1. A method of adding one or more telomeric repeats to DNA which codes for a product which changes the level of taxol production wherein the method comprises introducing the DNA into a Pestalotiopsis cell.

2. A method of generating extrachromosomal DNA comprising introducing DNA into a Pestalotiopsis cell wherein the DNA codes for a product which changes the level of taxol production.

3. A method of generating a replicable nucleic acid element comprising introducing DNA into a Pestalotiopsis cell wherein the DNA codes for a product which changes the level of taxol production.

4. A method of transformation wherein the method comprises: a) introducing DNA which codes for a product which changes the level of taxol production into a Pestalotiopsis cell; b) permitting one or more telomeric repeats to be added to the DNA to produce extrachromosomal DNA; c) extracting the extrachromosomal DNA from the transformed

Pestalotiopsis cell; and d) introducing the extracted extrachromosomal DNA into a second cell.

5. The method of claim 1 , 2, 3 or 4 wherein the DNA has at least 80% sequence similarity to Pestalotiopsis DNA.

6. The method of claim 1, 2, 3 or 4 wherein the DNA is not Pestalotiopsis DNA.

7. The method of claims 1, 2, 3 and 4 wherein the DNA codes for enzymes selected from the group consisting of taxadiene synthase, taxadiene-5-hydroxylase and acetyl-coenzyme A.

8. The method of claim 1, 2 or 3 wherein the method further comprises selecting the cell transformed by the introduction of the DNA.

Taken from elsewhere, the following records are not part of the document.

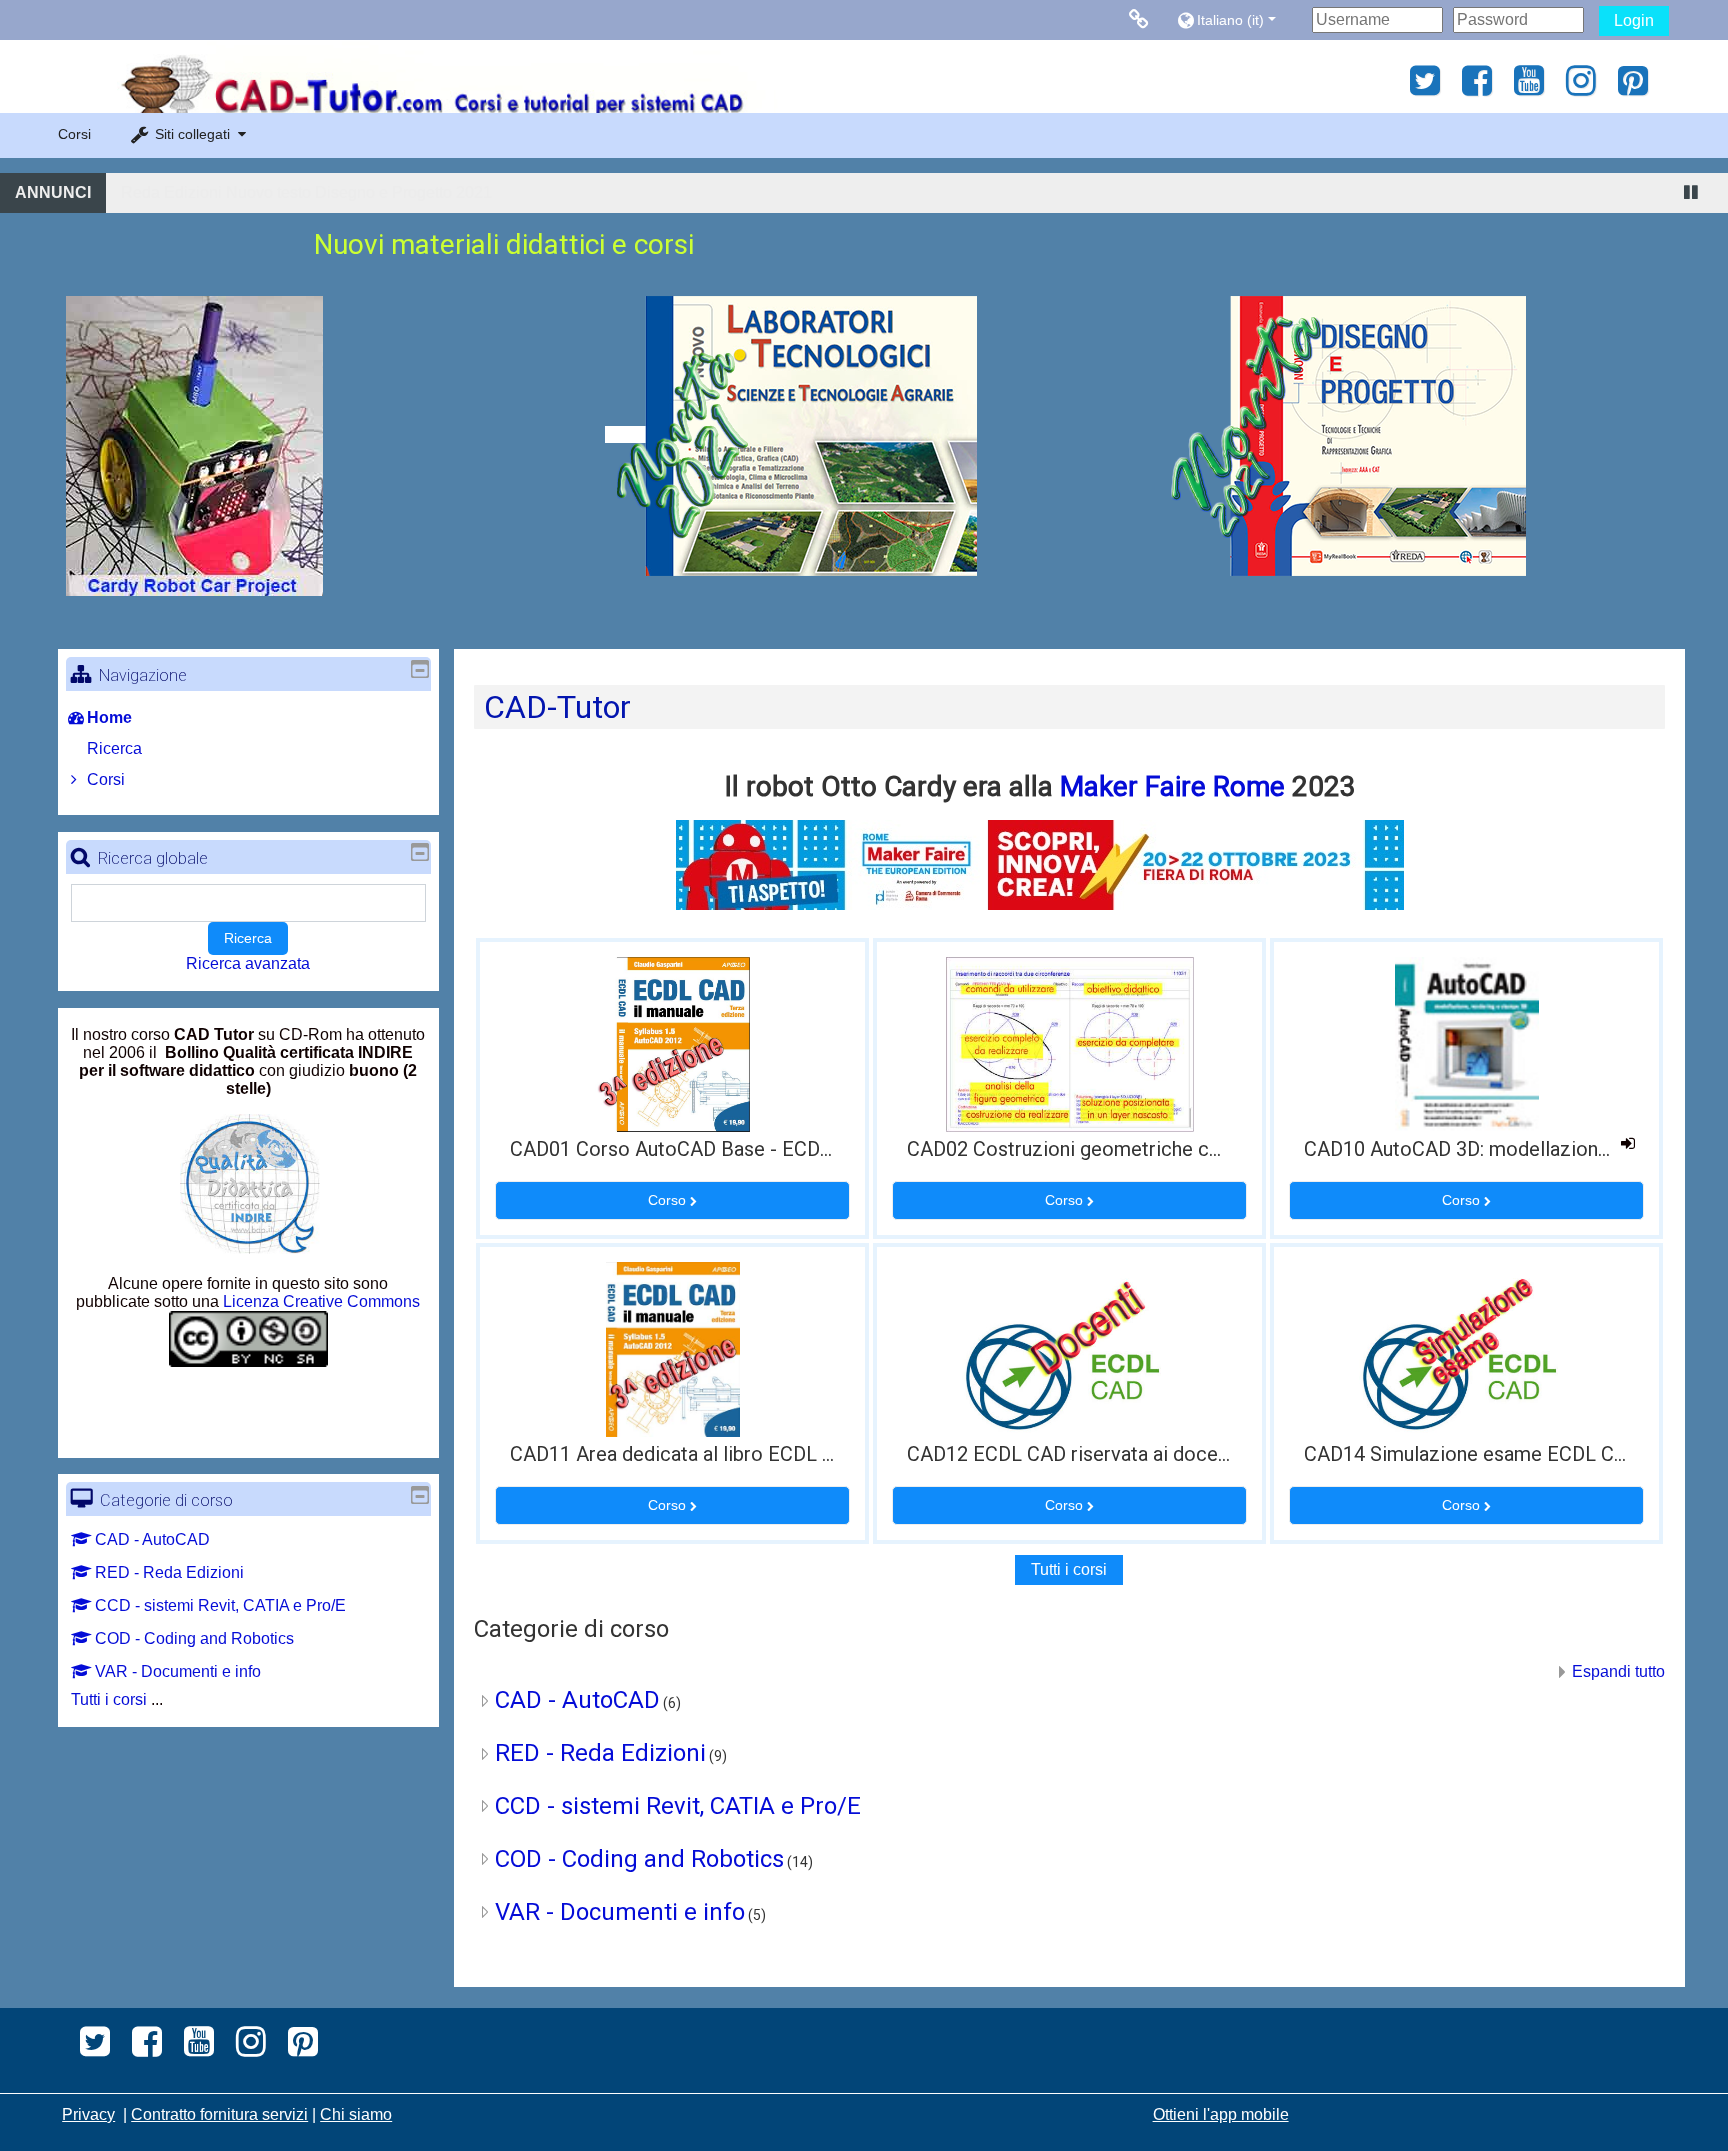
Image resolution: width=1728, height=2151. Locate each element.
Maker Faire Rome (1172, 786)
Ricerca (248, 938)
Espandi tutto (1618, 1671)
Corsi (106, 779)
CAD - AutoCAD (577, 1700)
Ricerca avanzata (248, 963)
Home (109, 717)
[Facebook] (1477, 87)
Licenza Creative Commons (321, 1301)
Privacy (88, 2114)
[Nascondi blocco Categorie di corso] (420, 1495)
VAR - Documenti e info (620, 1912)
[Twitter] (1419, 87)
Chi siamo (356, 2114)
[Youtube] (1529, 87)
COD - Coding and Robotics (639, 1859)
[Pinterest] (1638, 87)
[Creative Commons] (248, 1358)
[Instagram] (1581, 87)
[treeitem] (248, 718)
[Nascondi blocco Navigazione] (420, 669)
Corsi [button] (74, 134)
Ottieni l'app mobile (1221, 2114)
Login (1634, 20)
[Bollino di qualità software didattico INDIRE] (159, 1052)
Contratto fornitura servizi (219, 2114)
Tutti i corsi (1069, 1570)
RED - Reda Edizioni (600, 1753)
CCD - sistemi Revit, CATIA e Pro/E (678, 1806)
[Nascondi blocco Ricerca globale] (420, 852)
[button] (1239, 19)
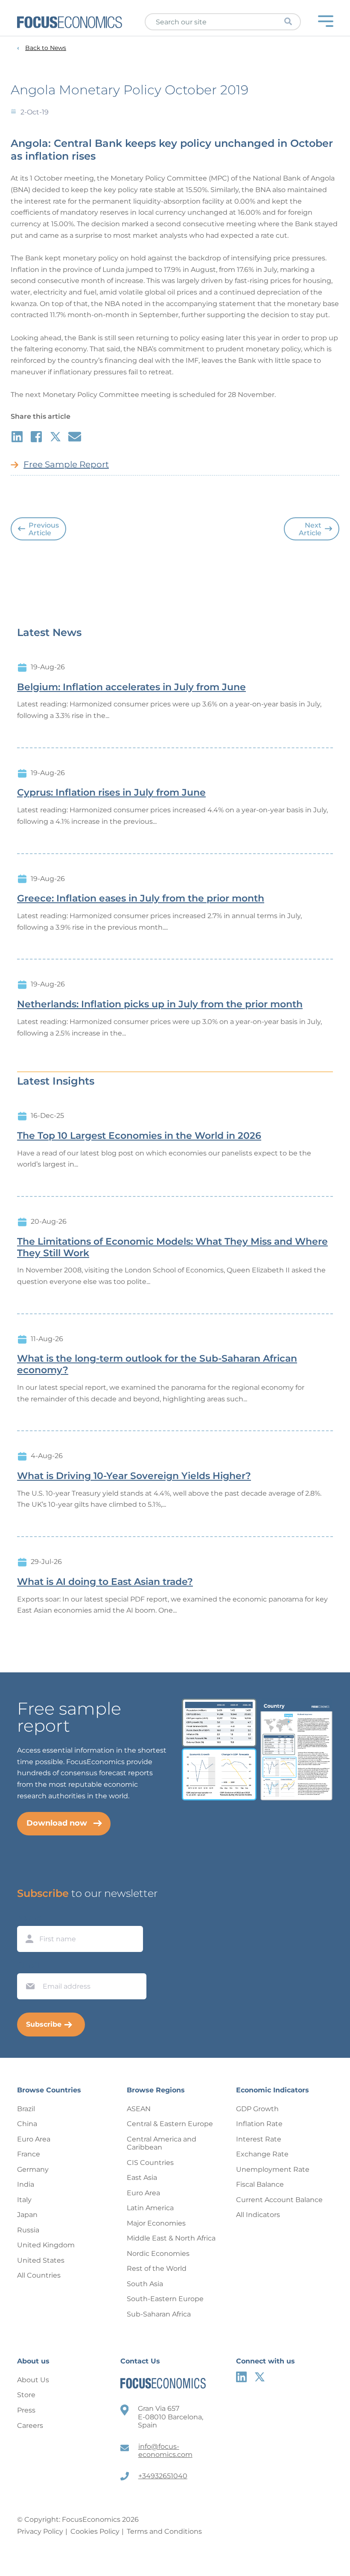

9. The method of claim 4 wherein the second cell is a eukaryotic cell or a prokaryotic cell.

10. The method of claim 4 wherein the second cell is a Pestalotiopsis cell.

11. An artificial chromosome comprising a Pestalotiopsis telomerase or Pestalotiopsis telomerase subunit and DNA which codes for an enzyme selected from the group consisting of taxadiene synthase, taxadiene- 5 -hydroxylase and acetyl-coenzyme A.